TEXT_DECODER_OV = Path("blip_text_decoder.xml")
TEXT_DECODER_ONNX = TEXT_DECODER_OV.with_suffix(".onnx")

# prepare example inputs for ONNX export
input_ids = torch.tensor([[30522]])  # begin of sequence token id
attention_mask = torch.tensor([[1]])  # attention mask for input_ids
encoder_hidden_states = torch.rand((1, 10, 768))  # encoder last hidden state from text_encoder
encoder_attention_mask = torch.ones((1, 10), dtype=torch.long)  # attention mask for encoder hidden states

input_dict = {"input_ids": input_ids, "attention_mask": attention_mask, "encoder_hidden_states": encoder_hidden_states, "encoder_attention_mask": encoder_attention_mask}
# specify variable length axes
dynamic_axes = {"input_ids": {1: "seq_len"}, "attention_mask": {1: "seq_len"}, "encoder_hidden_states": {1: "enc_seq_len"}, "encoder_attention_mask": {1: "enc_seq_len"}}

# specify output names, logits is main output of model
output_names = ["logits"]

# past key values outputs are output for caching model hidden state
past_key_values_outs = []
text_decoder_outs = text_decoder(**input_dict)
for idx, _ in enumerate(text_decoder_outs["past_key_values"]):
    past_key_values_outs.extend([f"out_past_key_value.{idx}.key", f"out_past_key_value.{idx}.value"])

Next, for the transformation of the text decoder, there is an additional input from the hidden state from the previous step.
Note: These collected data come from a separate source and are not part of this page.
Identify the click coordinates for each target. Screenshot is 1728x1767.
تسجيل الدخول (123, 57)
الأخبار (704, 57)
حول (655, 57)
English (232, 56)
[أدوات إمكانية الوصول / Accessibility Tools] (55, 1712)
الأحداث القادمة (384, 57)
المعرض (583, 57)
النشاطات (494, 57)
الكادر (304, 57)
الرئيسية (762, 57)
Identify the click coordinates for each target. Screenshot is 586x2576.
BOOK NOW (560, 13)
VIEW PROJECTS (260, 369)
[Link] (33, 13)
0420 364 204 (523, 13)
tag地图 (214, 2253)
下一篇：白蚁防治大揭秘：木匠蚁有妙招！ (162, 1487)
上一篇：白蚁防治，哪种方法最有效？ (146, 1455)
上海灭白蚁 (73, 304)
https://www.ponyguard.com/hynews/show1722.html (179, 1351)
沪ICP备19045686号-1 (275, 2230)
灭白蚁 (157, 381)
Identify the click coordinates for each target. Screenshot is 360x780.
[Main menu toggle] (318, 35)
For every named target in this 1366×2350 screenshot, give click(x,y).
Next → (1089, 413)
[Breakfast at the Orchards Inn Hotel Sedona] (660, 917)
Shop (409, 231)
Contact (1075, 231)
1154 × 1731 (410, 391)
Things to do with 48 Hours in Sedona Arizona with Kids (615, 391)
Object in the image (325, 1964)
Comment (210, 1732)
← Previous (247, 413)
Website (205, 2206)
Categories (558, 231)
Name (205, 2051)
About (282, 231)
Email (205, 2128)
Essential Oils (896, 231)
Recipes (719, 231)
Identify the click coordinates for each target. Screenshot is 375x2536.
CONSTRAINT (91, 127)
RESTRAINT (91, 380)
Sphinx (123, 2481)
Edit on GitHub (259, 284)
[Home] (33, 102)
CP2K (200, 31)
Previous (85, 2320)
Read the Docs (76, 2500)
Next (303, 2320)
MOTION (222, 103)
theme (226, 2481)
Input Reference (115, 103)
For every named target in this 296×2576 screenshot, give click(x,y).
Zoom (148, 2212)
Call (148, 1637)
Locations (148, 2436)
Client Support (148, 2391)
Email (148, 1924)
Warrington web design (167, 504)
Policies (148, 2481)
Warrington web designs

Similar to export, after models are exported to ONNX format, they will be flattened. Dynamic_axies and input_names need to be updated with the new input layer. Therefore, the subsequent conversion process is similar to that of the previous text encoder and will not be described again in this article.

Step 3: Run OpenVINO inference

As mentioned earlier, here we will mainly show how BLIP performs visual question answering and how to build the pipeline of image subtitles, and how to run OpenVINO for reasoning.

  • Image subtitles

The vision model accepts images preprocessed by BlipProcessor as input and generates image embeddings which are passed directly to the text decoder to generate subtitle tokens. After the generation is completed, the output sequence of the word segmentation tokenizer is provided to the BlipProcessor for decoding into text using the tokenizer.

Define the OVBLIPModel class:

class OVBlipModel:
    """ 
    Model class for inference BLIP model with OpenVINO
    """
    def __init__(self, config, decoder_start_token_id:int, vision_model, text_encoder, text_decoder):
        """
        Initialization class parameters
        """
        self.vision_model = vision_model
        self.vision_model_out = vision_model.output(0)
        self.text_encoder = text_encoder
        self.text_encoder_out = text_encoder.output(0)
        self.text_decoder = text_decoder
        self.config = config
        self.decoder_start_token_id = decoder_start_token_id
        self.decoder_input_ids = config.text_config.bos_token_id

Define the image subtitle function as follows,

def generate_caption(self, pixel_values:torch.Tensor, input_ids:torch.Tensor = None, attention_mask:torch.Tensor = None, **generate_kwargs):
        """
        Image Captioning prediction
        Parameters:
          pixel_values (torch.Tensor): preprocessed image pixel values
          input_ids (torch.Tensor, *optional*, None): pregenerated caption token ids after tokenization, if provided caption generation continue provided text
          attention_mask (torch.Tensor): attention mask for caption tokens, used only if input_ids provided
        Retruns:
          generation output (torch.Tensor): tensor which represents sequence of generated caption token ids
        """
        batch_size = pixel_values.shape[0]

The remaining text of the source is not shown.